Here is an account from Lockwood Kipling of a prize ceremony that took place at Government College (now known as "Government College University") in November 1877. The principal of Government College at the time was G.W. Leitner, who is mentioned in biographies of Rudyard Kipling as a kind of rival of Lockwood's -- an "Orientalist" of the old school (i.e., someone to be contrasted to a more Macaulayan intellectual like Lockwood Kipling). As I understand it, the Government College was first established in 1864, and moved to an independent site around 1871. By 1877 it is evidently in a growth phase.

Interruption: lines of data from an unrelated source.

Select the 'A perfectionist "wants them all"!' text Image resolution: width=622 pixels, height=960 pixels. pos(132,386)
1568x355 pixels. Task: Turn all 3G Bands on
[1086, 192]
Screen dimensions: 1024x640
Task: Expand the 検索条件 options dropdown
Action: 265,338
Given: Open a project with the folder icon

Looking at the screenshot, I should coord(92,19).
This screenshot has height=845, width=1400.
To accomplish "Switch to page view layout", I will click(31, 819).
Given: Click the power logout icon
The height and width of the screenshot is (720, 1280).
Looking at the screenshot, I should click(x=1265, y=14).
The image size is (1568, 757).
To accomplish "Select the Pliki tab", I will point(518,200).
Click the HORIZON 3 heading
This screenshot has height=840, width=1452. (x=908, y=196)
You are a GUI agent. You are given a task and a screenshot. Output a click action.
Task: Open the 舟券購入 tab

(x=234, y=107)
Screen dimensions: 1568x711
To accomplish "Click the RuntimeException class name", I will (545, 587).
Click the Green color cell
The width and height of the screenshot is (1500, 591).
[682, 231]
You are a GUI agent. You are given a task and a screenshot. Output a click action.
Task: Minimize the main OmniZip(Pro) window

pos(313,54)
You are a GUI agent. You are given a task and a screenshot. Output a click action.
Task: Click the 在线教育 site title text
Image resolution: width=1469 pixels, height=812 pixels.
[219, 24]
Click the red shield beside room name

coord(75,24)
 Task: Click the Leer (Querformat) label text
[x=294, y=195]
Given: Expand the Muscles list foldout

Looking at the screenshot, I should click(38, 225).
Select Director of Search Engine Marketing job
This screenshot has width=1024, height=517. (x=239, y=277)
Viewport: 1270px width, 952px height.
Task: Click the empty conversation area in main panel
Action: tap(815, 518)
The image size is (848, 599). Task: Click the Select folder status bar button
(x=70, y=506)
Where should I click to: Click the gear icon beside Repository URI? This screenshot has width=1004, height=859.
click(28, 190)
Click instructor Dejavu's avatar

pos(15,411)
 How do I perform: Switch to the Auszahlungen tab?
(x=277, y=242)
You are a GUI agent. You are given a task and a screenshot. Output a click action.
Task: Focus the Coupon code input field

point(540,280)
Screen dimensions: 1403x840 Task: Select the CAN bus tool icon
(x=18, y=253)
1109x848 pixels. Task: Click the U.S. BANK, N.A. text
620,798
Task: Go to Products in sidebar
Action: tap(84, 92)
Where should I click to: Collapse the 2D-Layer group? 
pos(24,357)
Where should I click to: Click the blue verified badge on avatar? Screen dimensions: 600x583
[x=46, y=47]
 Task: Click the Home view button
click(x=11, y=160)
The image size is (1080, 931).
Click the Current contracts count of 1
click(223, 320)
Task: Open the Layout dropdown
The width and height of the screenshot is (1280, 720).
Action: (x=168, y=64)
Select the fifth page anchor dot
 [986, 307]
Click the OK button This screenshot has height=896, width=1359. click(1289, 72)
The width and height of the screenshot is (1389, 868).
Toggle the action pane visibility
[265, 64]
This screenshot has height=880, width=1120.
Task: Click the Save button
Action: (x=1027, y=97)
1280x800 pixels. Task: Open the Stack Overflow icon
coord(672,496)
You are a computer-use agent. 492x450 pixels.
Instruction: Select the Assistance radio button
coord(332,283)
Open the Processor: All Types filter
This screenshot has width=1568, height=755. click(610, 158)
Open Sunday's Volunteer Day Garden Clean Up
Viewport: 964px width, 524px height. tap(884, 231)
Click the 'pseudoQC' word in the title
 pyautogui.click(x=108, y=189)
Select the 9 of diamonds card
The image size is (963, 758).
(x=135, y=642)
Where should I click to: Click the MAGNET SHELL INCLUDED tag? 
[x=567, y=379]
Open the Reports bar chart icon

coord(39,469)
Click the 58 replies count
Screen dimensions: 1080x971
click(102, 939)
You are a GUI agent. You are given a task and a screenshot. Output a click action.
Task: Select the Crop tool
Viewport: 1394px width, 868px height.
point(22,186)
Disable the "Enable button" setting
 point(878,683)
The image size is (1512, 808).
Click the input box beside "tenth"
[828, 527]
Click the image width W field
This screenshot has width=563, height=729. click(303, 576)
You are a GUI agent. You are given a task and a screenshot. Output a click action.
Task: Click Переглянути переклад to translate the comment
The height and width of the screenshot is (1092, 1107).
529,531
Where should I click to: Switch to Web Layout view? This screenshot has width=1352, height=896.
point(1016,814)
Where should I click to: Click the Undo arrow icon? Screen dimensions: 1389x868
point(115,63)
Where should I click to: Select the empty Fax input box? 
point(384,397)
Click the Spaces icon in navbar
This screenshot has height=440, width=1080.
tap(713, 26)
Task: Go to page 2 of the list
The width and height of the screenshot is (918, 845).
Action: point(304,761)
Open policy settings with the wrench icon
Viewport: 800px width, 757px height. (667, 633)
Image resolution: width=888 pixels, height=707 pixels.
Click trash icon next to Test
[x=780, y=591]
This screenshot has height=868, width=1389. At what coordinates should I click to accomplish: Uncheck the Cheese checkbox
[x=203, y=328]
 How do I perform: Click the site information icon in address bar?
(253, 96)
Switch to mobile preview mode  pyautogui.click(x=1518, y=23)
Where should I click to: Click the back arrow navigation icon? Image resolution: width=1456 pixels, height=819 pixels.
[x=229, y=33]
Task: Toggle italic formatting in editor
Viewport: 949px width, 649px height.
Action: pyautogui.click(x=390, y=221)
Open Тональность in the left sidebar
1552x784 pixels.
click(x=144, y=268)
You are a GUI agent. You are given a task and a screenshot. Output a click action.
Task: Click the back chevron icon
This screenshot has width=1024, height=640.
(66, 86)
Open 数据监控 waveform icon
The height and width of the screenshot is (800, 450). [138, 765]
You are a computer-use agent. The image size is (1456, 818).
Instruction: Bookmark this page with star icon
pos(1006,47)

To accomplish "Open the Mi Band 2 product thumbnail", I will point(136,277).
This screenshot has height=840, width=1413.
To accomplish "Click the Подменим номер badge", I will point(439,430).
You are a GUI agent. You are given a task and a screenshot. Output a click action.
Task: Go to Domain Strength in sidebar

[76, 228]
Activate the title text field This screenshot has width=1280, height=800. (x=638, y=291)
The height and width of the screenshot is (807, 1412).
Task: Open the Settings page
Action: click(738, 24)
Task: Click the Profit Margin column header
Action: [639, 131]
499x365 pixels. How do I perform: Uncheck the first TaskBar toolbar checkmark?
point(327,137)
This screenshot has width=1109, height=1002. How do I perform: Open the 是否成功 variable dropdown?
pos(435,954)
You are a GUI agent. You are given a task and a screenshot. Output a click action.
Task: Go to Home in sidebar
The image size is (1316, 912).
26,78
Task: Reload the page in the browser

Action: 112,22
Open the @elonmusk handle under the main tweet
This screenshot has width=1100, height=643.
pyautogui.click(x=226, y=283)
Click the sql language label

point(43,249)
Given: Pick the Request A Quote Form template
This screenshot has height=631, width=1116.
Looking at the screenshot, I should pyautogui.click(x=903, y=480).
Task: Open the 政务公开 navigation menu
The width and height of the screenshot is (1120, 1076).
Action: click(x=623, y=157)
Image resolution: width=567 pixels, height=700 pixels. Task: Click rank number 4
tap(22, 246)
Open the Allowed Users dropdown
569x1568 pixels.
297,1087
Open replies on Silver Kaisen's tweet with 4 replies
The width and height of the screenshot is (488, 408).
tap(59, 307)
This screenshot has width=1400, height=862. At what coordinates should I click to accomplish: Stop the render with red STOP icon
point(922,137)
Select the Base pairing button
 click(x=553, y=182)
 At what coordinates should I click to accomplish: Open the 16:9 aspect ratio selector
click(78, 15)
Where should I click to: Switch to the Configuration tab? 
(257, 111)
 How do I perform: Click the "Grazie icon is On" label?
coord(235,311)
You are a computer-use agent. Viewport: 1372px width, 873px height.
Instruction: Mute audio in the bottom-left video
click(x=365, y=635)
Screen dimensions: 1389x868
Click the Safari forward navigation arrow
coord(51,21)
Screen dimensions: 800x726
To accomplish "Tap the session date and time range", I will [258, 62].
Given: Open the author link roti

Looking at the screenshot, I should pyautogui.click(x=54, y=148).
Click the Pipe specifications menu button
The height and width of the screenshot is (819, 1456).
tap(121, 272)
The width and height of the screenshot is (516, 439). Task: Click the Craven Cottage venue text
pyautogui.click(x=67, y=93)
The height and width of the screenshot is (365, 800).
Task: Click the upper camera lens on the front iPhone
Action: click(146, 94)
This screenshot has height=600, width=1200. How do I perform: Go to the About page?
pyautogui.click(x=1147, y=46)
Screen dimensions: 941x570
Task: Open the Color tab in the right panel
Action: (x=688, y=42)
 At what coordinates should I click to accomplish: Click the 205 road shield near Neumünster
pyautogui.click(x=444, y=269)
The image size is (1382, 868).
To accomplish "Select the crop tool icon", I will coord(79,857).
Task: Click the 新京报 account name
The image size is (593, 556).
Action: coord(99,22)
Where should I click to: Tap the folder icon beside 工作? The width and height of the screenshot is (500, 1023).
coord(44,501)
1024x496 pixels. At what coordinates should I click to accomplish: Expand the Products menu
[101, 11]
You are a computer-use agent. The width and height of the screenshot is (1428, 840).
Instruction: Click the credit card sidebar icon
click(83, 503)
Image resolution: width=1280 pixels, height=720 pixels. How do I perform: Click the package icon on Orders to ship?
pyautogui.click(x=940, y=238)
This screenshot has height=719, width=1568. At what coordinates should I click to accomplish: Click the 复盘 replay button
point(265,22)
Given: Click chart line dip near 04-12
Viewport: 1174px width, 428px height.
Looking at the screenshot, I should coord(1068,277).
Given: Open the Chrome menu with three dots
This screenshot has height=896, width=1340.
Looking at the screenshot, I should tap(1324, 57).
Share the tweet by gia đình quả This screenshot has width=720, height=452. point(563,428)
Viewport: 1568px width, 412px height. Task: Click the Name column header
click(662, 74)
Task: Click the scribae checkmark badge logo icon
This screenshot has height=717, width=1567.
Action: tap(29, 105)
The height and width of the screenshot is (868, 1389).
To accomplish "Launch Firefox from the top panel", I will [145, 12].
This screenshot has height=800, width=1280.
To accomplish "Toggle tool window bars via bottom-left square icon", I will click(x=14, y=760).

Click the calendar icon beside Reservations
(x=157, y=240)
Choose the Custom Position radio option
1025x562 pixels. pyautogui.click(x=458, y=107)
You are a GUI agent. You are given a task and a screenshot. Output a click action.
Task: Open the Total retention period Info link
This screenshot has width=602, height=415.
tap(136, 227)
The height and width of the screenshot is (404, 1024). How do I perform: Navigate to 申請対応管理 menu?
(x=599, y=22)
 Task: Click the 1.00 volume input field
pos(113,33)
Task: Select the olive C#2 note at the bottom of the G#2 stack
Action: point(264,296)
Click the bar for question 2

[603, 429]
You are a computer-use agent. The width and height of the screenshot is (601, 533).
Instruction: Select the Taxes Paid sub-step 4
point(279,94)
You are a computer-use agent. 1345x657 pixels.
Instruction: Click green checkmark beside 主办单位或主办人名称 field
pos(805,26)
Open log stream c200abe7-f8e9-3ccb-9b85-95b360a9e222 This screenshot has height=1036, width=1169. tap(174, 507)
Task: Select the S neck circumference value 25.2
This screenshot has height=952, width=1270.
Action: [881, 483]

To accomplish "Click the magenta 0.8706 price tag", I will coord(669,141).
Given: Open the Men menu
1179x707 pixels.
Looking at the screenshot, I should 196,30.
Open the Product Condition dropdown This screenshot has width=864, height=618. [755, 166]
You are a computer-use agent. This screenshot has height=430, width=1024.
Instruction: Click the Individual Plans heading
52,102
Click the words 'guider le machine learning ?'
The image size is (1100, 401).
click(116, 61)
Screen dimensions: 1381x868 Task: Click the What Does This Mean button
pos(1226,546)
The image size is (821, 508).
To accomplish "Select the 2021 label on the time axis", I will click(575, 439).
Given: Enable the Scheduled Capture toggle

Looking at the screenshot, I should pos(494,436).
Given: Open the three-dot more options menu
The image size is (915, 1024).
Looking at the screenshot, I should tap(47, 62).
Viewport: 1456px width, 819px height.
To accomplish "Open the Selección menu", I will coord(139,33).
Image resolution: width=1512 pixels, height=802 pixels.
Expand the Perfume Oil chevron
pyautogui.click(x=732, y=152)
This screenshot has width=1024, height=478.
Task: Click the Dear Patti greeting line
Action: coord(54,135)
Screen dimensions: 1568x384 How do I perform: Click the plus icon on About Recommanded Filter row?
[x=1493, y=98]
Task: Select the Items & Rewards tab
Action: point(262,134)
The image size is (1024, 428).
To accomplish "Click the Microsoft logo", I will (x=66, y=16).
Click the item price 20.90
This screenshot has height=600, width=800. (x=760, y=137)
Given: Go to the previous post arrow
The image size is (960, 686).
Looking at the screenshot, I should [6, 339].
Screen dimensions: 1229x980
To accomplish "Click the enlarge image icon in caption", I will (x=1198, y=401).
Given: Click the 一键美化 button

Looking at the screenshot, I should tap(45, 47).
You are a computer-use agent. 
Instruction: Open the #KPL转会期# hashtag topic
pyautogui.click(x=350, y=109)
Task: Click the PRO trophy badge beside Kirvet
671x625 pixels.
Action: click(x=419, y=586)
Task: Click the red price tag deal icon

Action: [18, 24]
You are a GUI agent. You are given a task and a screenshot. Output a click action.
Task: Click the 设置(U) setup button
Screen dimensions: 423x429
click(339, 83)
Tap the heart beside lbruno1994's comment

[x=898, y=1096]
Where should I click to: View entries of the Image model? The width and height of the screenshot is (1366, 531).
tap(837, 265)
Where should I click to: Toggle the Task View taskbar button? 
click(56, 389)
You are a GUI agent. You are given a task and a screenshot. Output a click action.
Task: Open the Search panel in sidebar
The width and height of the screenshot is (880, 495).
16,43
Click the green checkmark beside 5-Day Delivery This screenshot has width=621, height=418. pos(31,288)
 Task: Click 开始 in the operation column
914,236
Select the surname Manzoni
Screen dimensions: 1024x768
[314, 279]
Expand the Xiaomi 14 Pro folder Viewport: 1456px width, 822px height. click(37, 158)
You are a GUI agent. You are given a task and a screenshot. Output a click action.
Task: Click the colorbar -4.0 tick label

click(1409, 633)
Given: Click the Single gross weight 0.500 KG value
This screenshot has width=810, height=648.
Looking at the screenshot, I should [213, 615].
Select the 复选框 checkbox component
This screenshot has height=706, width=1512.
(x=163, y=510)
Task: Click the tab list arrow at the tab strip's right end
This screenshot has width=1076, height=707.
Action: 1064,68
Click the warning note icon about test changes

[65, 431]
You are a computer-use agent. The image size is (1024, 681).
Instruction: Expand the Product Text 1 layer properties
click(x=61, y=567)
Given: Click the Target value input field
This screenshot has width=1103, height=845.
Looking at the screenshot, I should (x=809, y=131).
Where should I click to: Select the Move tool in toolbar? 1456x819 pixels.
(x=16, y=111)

In the second half of the account below there is some surprise at the presence of many "native" Indian scholars, as well as at the emerging South Asian university culture. Some of the disdainful tone towards "native" learning will also be picked up later by Rudyard in his various short stories and "Departmental Ditties":
In emulation, I suppose, of the variously coloured hoods and gowns of English colleges, the students of some of the classes wear a kind of uniform, the most prominent feature of which is a loose collar worn round the neck, something like a chuprassy's belt--red, bordered with yellow, by pundits; and with green, by moulvies; and red and mauve by engineering students. I believe this is a novelty in Oriental schools. A mere European, occupied with modern work and modern ideas, has not often an opportunity of seeing professors of Eastern tongues learned in metaphysics and poetry. So it was with some degree of pride in Lahore that the presentation of the President of "a distinguished mathematician," "a very distinguished author," "a distinguished Sanscrit scholar," "a very learned professor of Vedantic philosophy," and a "poet laureate" in Sanscrit, were witnessed."